* Activity:
Working from the data below, write out exactly the lines from its first through the line that contains "RWANDA (354, 2275)", both ends included and pictures omitted.

* Input records:
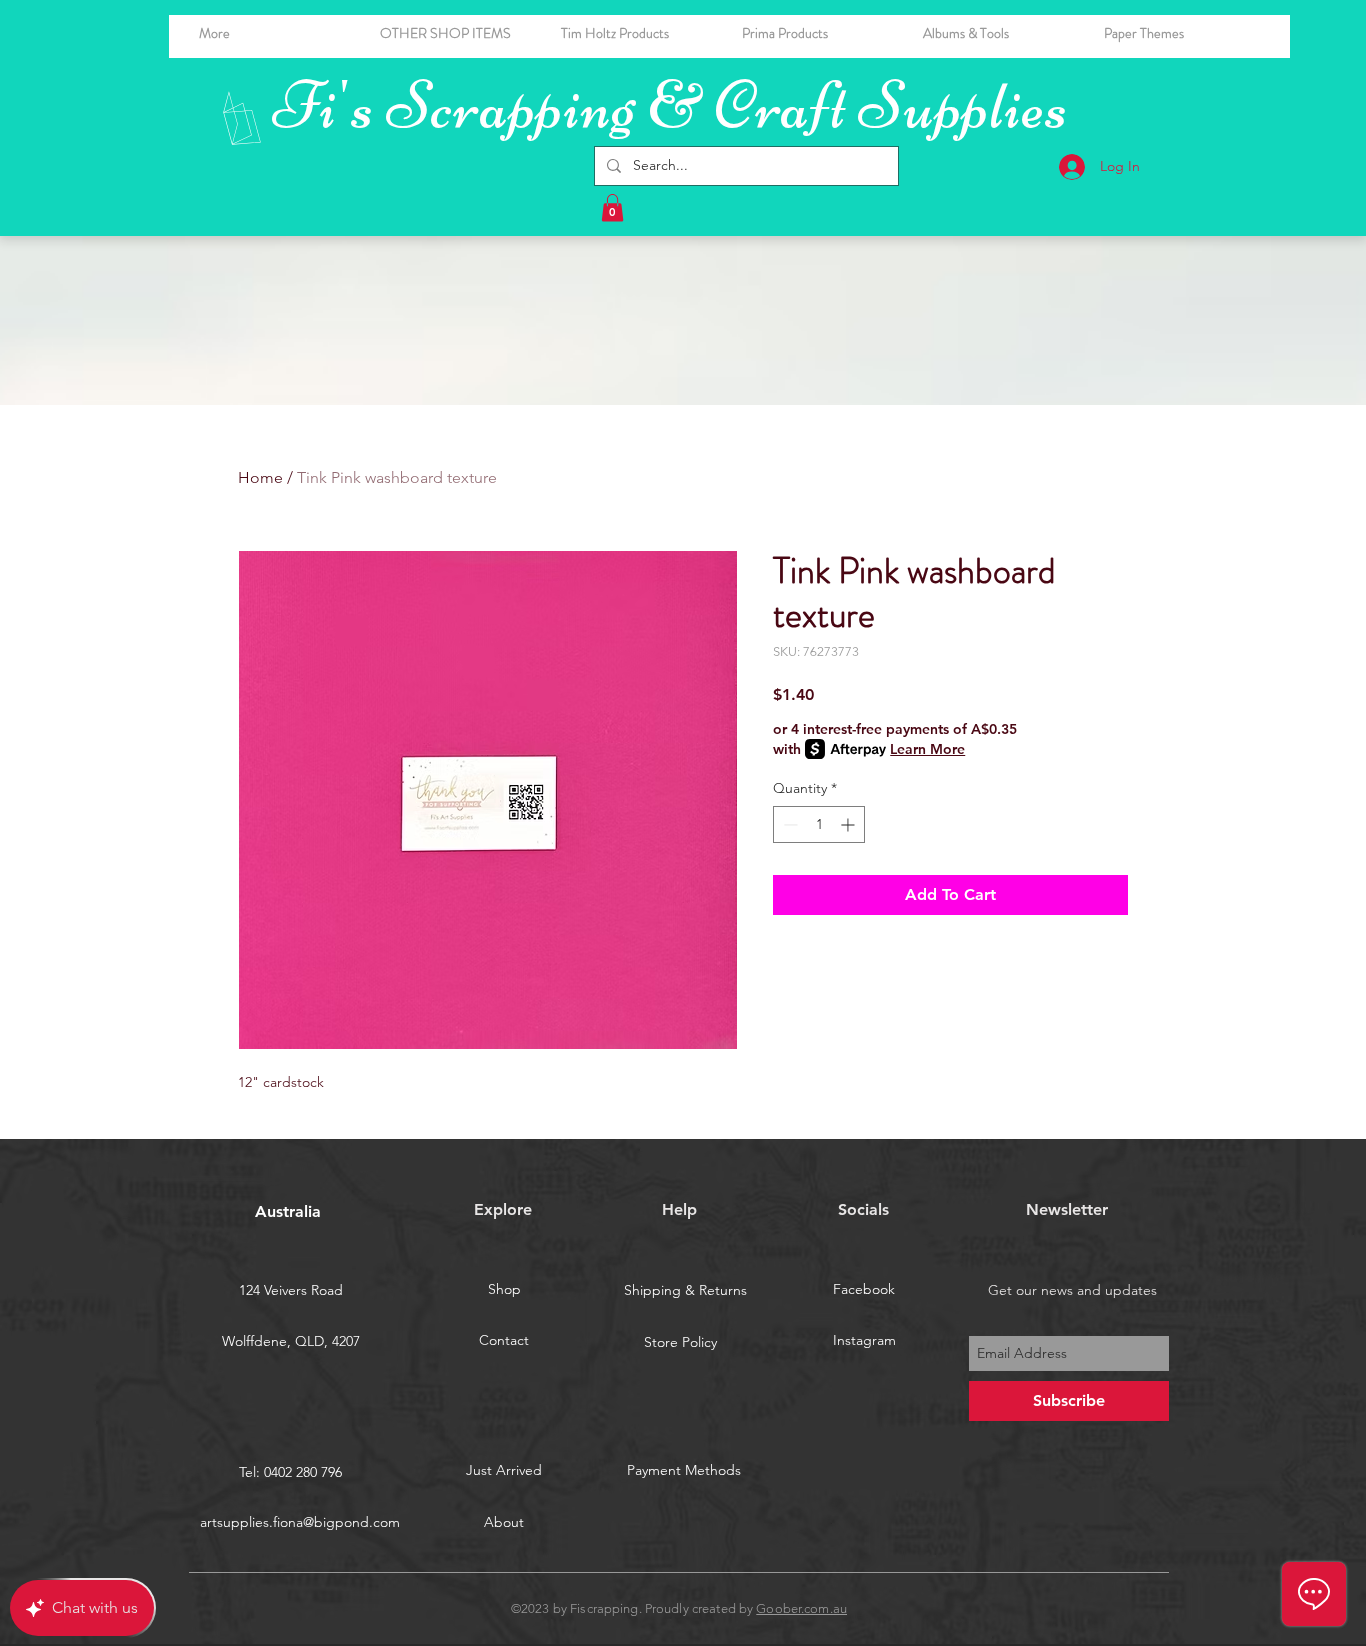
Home (260, 477)
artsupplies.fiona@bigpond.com (300, 1522)
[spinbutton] (819, 824)
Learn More (927, 749)
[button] (998, 33)
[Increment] (849, 824)
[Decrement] (788, 824)
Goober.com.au (801, 1608)
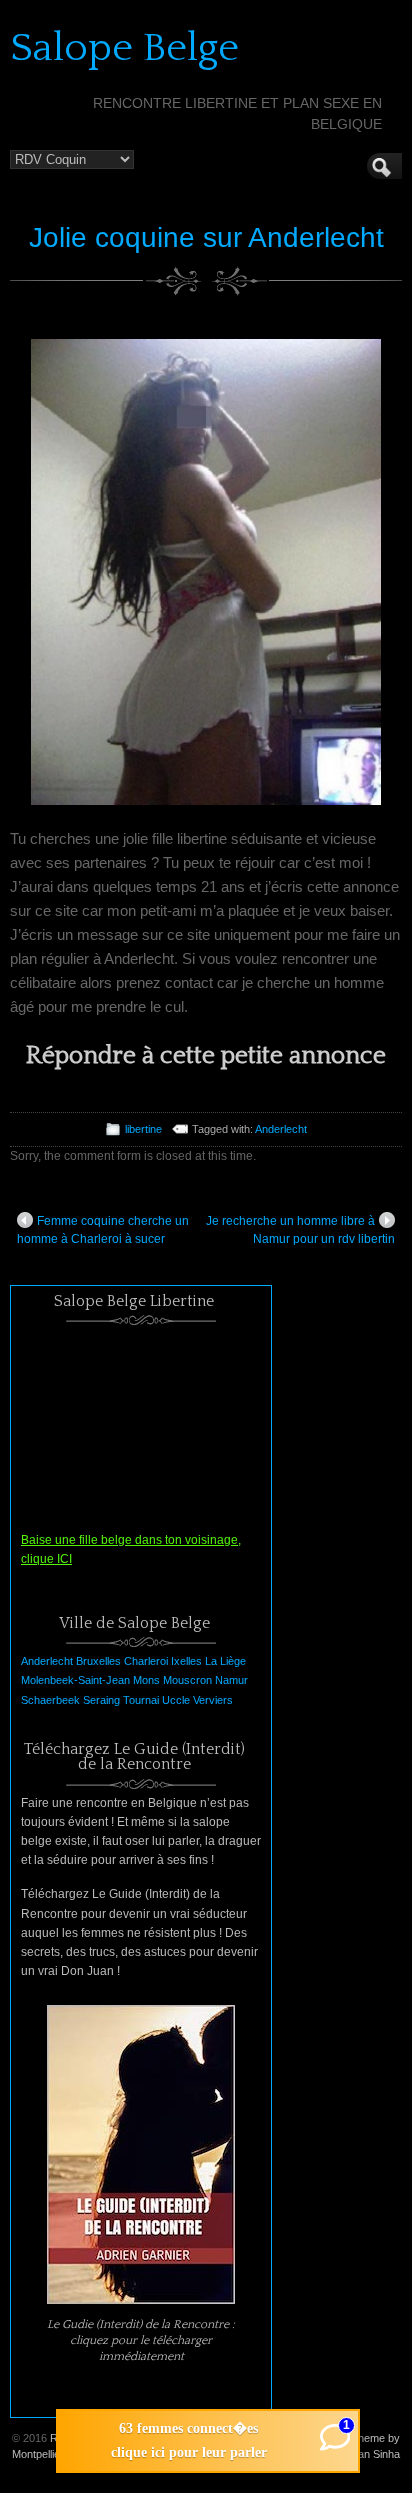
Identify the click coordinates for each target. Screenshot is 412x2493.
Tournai (141, 1700)
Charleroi (146, 1661)
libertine (143, 1129)
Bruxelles (98, 1661)
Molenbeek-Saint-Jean (75, 1680)
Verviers (213, 1700)
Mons (146, 1680)
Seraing (101, 1700)
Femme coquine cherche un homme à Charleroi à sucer (103, 1230)
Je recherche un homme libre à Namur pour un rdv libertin (300, 1230)
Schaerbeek (50, 1700)
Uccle (176, 1700)
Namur (231, 1680)
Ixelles (186, 1661)
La (211, 1661)
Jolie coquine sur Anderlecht (206, 237)
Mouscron (187, 1680)
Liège (233, 1661)
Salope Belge (124, 48)
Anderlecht (281, 1129)
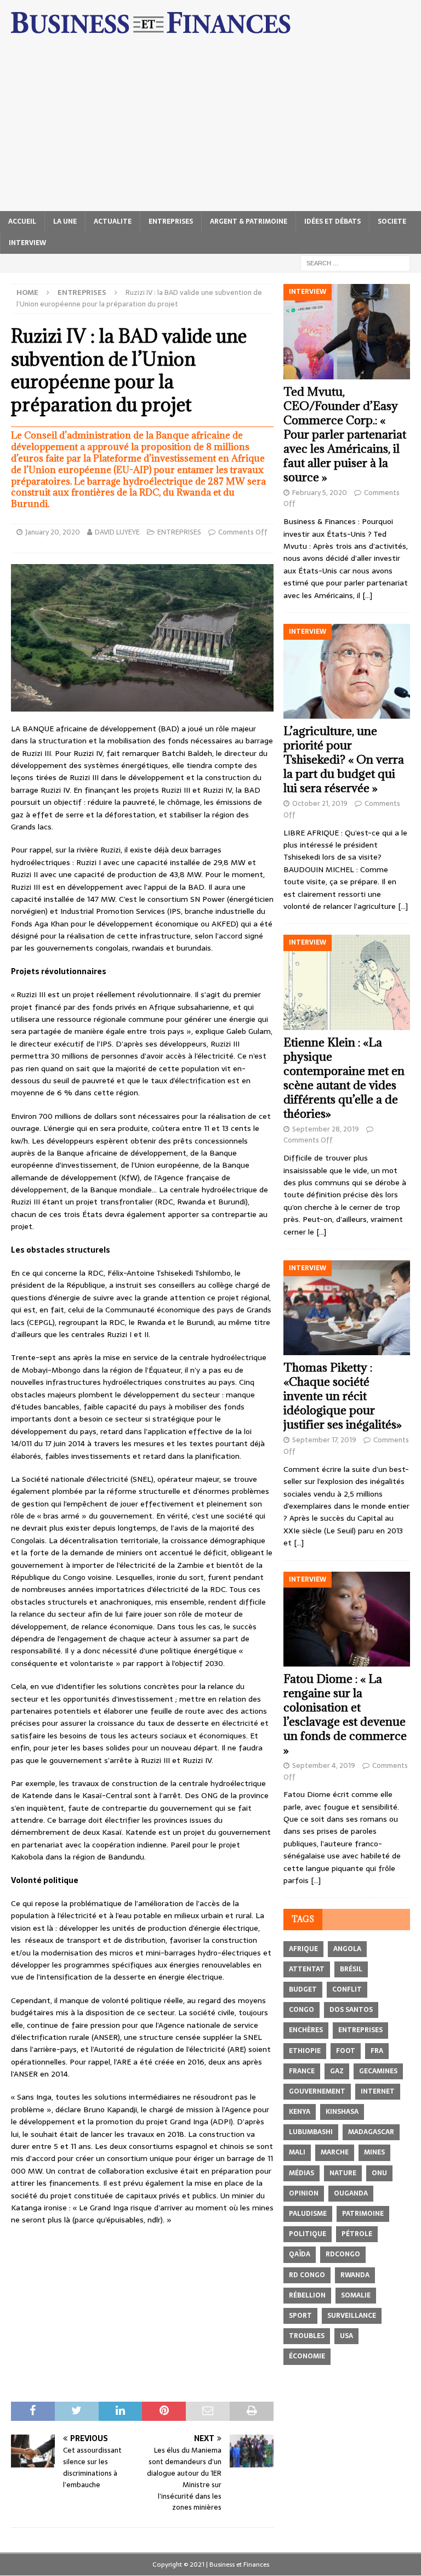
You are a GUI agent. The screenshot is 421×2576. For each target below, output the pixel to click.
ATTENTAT (307, 1969)
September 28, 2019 (325, 1129)
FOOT (345, 2050)
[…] (367, 595)
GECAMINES (378, 2071)
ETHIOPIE (305, 2050)
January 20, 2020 (52, 532)
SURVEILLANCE (351, 2315)
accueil (22, 221)
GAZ (337, 2071)
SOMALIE (356, 2295)
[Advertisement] (210, 129)
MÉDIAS (301, 2173)
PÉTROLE (357, 2233)
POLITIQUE (307, 2233)
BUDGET (303, 1989)
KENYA (299, 2111)
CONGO (301, 2009)
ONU (379, 2173)
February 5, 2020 (319, 492)
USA (346, 2335)
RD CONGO (307, 2275)
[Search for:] (355, 263)
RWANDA (354, 2275)
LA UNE (65, 221)
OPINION (303, 2193)
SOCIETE (392, 221)
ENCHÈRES (306, 2030)
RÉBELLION (307, 2295)
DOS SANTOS (351, 2009)
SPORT (300, 2315)
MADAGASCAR (371, 2131)
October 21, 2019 (320, 803)
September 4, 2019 (323, 1765)
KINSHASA (342, 2111)
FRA (377, 2050)
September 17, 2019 (324, 1440)
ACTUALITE (113, 221)
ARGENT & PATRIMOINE (248, 221)
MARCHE (335, 2152)
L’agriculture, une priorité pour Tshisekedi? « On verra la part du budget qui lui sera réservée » (343, 759)
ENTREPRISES (171, 221)
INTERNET (378, 2091)
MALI (297, 2152)
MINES (374, 2152)
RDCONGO (343, 2254)
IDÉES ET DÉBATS (332, 221)
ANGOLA (347, 1948)
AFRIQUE (303, 1948)
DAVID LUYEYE (117, 532)
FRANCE (302, 2071)
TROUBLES (307, 2335)
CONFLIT (347, 1989)
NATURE (342, 2173)
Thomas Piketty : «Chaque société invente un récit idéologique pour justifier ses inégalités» (342, 1396)
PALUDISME (308, 2213)
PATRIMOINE (363, 2213)
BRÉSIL (351, 1969)
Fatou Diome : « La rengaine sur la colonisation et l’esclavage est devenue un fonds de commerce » (345, 1714)
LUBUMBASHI (311, 2131)
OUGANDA (351, 2193)
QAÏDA (299, 2254)
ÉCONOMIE (307, 2356)
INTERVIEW (27, 242)
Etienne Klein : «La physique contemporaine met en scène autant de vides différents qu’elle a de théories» (344, 1078)
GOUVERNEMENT (317, 2091)
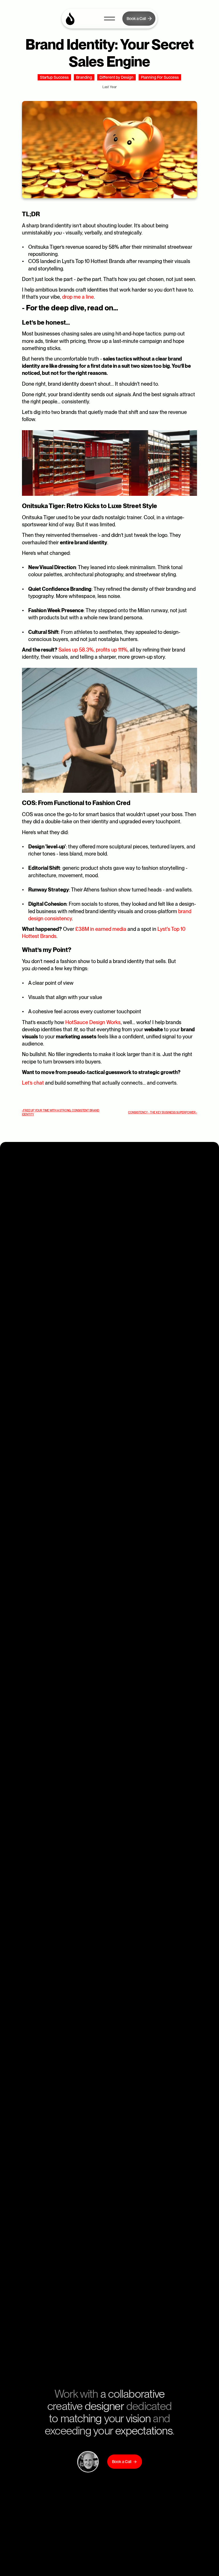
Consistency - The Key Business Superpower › (162, 1112)
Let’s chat (33, 1083)
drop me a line (78, 297)
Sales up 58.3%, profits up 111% (92, 650)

* Task response:
Home (260, 477)
artsupplies.fiona@bigpond.com (300, 1522)
[spinbutton] (819, 824)
Learn More (927, 749)
[button] (998, 33)
[Increment] (849, 824)
[Decrement] (788, 824)
Goober.com.au (801, 1608)
Identify the click coordinates for each target. Screenshot is 412x2493.
Tournai (141, 1700)
Charleroi (146, 1661)
libertine (143, 1129)
Bruxelles (98, 1661)
Molenbeek-Saint-Jean (75, 1680)
Verviers (213, 1700)
Mons (146, 1680)
Seraing (101, 1700)
Femme coquine cherche un homme à Charleroi à sucer (103, 1230)
Je recherche un homme libre à Namur pour un rdv libertin (300, 1230)
Schaerbeek (50, 1700)
Uccle (176, 1700)
Namur (231, 1680)
Ixelles (186, 1661)
La (211, 1661)
Jolie coquine sur Anderlecht (206, 237)
Mouscron (187, 1680)
Liège (233, 1661)
Salope Belge (124, 48)
Anderlecht (281, 1129)
You are a GUI agent. The screenshot is 421×2576. For each target below, output the pixel to click.
ATTENTAT (307, 1969)
September 28, 2019 (325, 1129)
FOOT (345, 2050)
[…] (367, 595)
GECAMINES (378, 2071)
ETHIOPIE (305, 2050)
January 20, 2020 (52, 532)
SURVEILLANCE (351, 2315)
accueil (22, 221)
GAZ (337, 2071)
SOMALIE (356, 2295)
[Advertisement] (210, 129)
MÉDIAS (301, 2173)
PÉTROLE (357, 2233)
POLITIQUE (307, 2233)
BUDGET (303, 1989)
KENYA (299, 2111)
CONGO (301, 2009)
ONU (379, 2173)
February 5, 2020 (319, 492)
USA (346, 2335)
RD CONGO (307, 2275)
[Search for:] (355, 263)
RWANDA (354, 2275)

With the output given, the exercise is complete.